▸ **What is expected**
Emit a verbatim copy of the lines running from the line with "Task: Click the 岁末为人 text in first line" through the end of the material below.

▸ **Data supplied**
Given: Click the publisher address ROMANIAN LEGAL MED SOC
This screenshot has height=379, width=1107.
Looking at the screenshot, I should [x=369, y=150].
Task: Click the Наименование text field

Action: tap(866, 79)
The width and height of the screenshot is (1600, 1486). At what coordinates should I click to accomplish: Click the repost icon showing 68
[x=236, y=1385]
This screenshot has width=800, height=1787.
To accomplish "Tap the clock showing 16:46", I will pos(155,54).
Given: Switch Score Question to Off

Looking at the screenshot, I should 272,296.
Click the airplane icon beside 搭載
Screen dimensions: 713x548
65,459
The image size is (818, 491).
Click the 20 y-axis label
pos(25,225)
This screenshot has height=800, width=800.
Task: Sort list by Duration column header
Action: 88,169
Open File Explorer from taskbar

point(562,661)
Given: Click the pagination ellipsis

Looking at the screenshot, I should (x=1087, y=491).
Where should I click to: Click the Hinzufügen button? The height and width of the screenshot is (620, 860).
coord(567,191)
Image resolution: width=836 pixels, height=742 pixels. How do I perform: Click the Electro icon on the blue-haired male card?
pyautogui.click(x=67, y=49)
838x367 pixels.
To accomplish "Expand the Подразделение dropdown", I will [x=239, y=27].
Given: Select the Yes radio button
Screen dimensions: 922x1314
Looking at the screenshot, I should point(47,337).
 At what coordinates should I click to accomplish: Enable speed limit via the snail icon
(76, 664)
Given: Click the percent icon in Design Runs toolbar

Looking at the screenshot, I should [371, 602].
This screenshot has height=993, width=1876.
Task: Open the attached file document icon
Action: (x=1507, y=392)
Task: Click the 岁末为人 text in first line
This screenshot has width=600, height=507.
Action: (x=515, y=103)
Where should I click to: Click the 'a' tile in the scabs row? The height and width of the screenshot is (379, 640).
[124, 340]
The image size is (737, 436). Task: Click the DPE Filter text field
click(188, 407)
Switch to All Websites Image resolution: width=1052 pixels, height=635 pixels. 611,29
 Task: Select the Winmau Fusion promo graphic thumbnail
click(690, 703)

▸ **Response box**
Task: Click the 岁末为人 text in first line
This screenshot has width=600, height=507.
Action: (x=515, y=103)
Where should I click to: Click the 'a' tile in the scabs row? The height and width of the screenshot is (379, 640).
[124, 340]
The image size is (737, 436). Task: Click the DPE Filter text field
click(188, 407)
Switch to All Websites Image resolution: width=1052 pixels, height=635 pixels. 611,29
 Task: Select the Winmau Fusion promo graphic thumbnail
click(690, 703)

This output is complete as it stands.